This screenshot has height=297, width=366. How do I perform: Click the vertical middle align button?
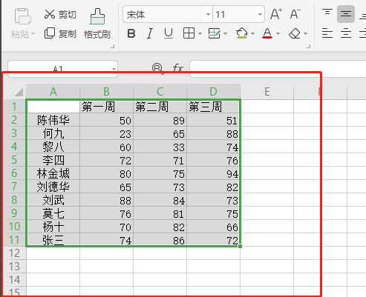tap(346, 14)
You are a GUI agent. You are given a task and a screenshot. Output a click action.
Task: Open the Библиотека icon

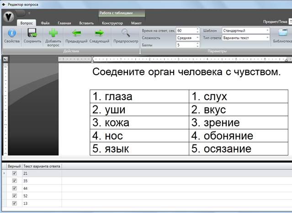point(282,33)
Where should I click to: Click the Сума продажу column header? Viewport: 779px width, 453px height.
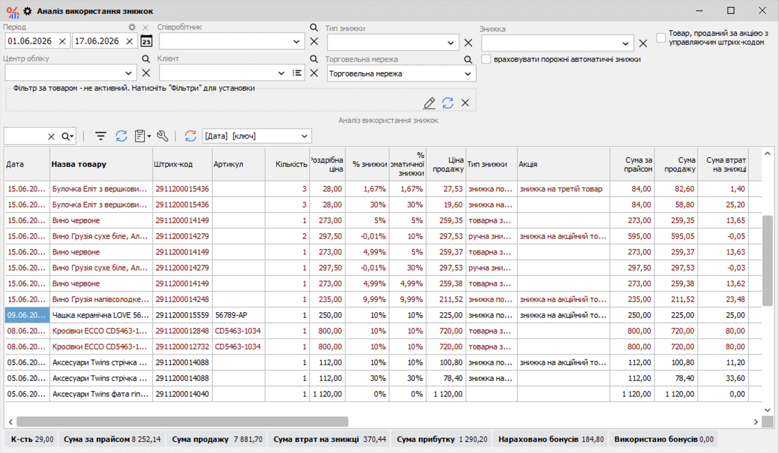point(676,164)
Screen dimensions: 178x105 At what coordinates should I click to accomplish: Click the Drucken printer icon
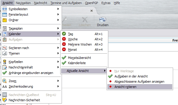click(x=103, y=19)
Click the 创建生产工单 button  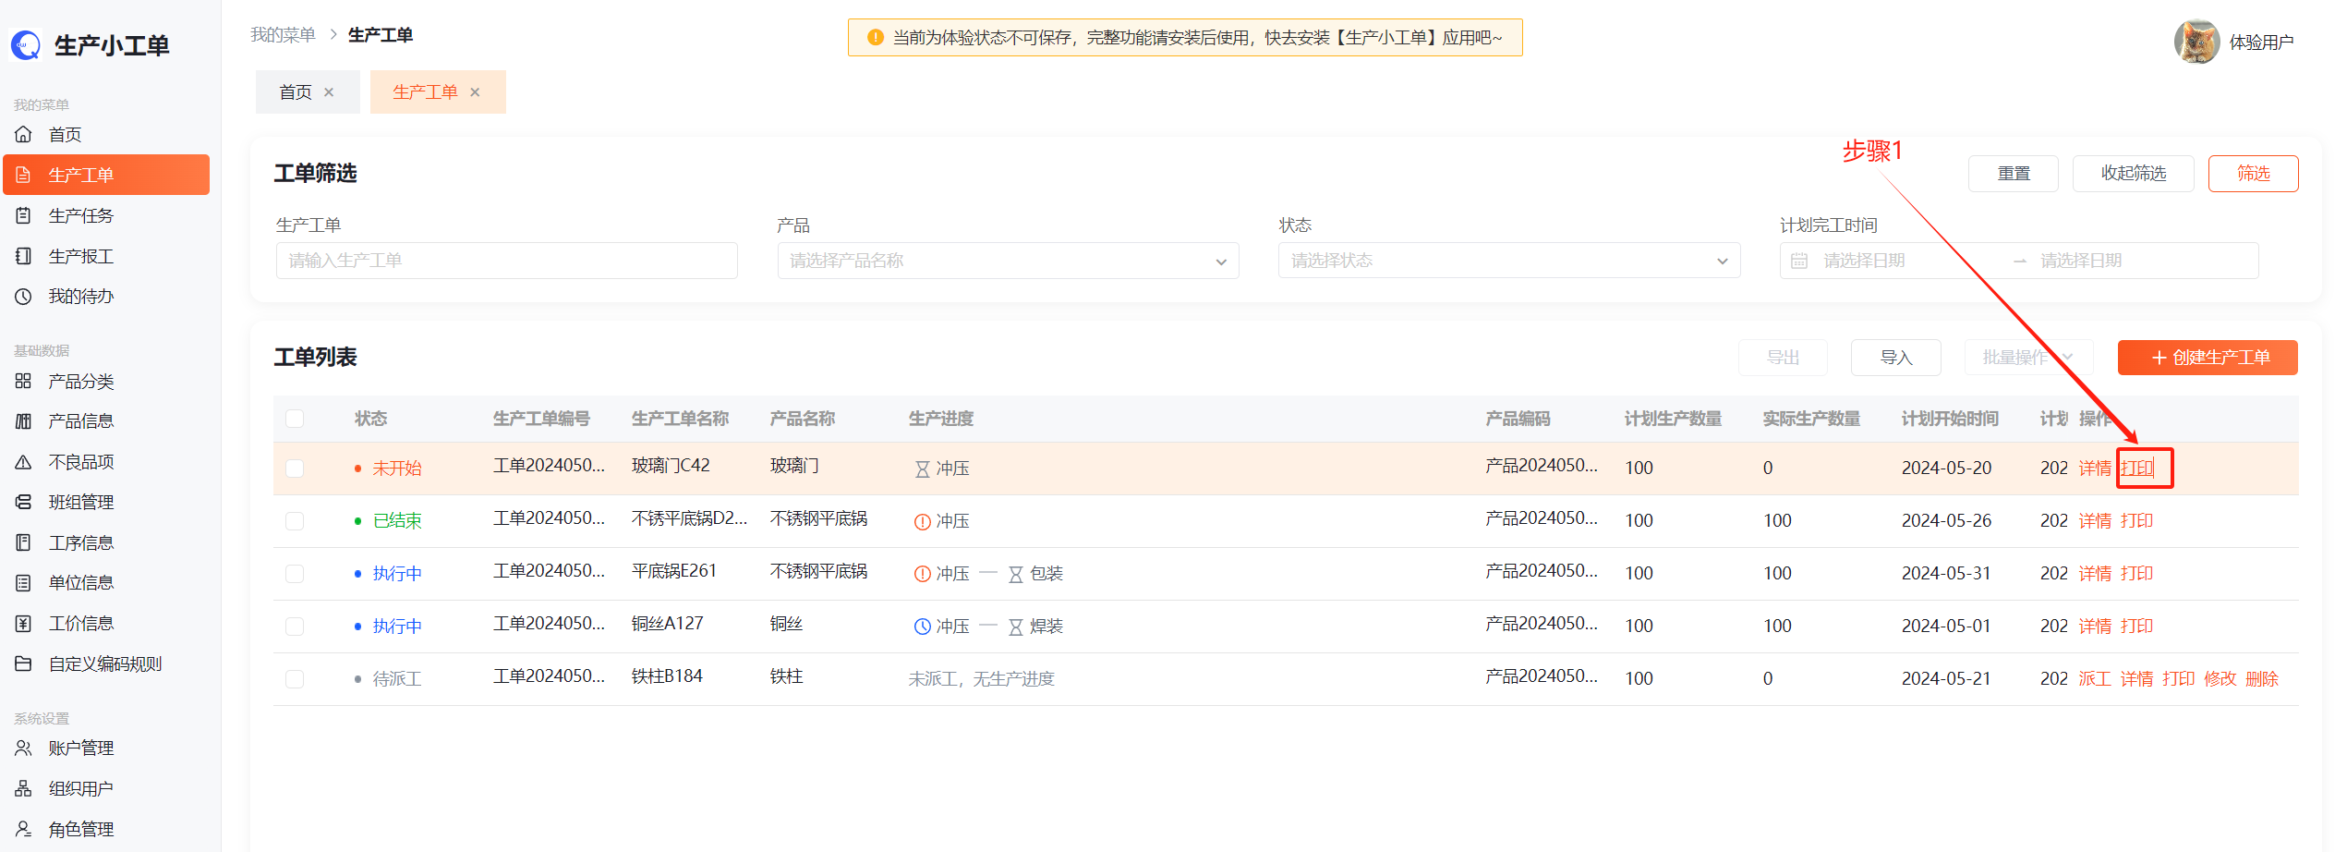(2207, 358)
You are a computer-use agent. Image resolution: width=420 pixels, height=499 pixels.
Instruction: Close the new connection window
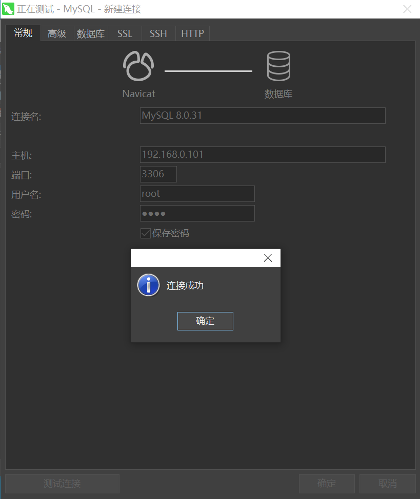coord(407,9)
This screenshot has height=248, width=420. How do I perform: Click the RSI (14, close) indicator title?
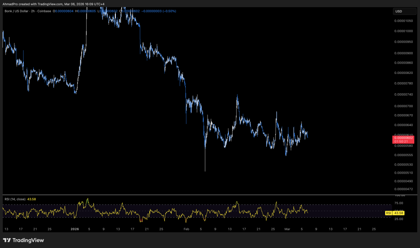point(14,199)
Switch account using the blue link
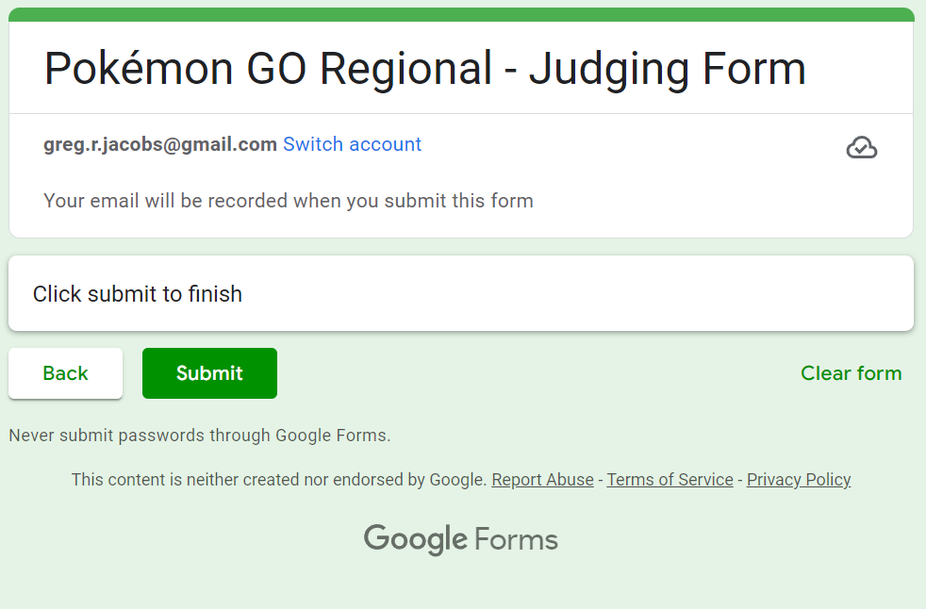Image resolution: width=926 pixels, height=609 pixels. coord(352,144)
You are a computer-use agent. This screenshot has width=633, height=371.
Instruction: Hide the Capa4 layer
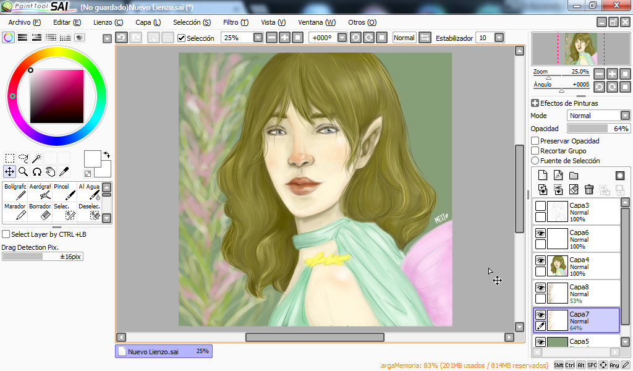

———

→ Work item
Please output exactly the lines from the line containing "You are a computer-use agent. This" through the last line of the records above, both included, and leave out any pictures.

→ Answer for the task
You are a computer-use agent. This screenshot has width=633, height=371.
Instruction: Hide the Capa4 layer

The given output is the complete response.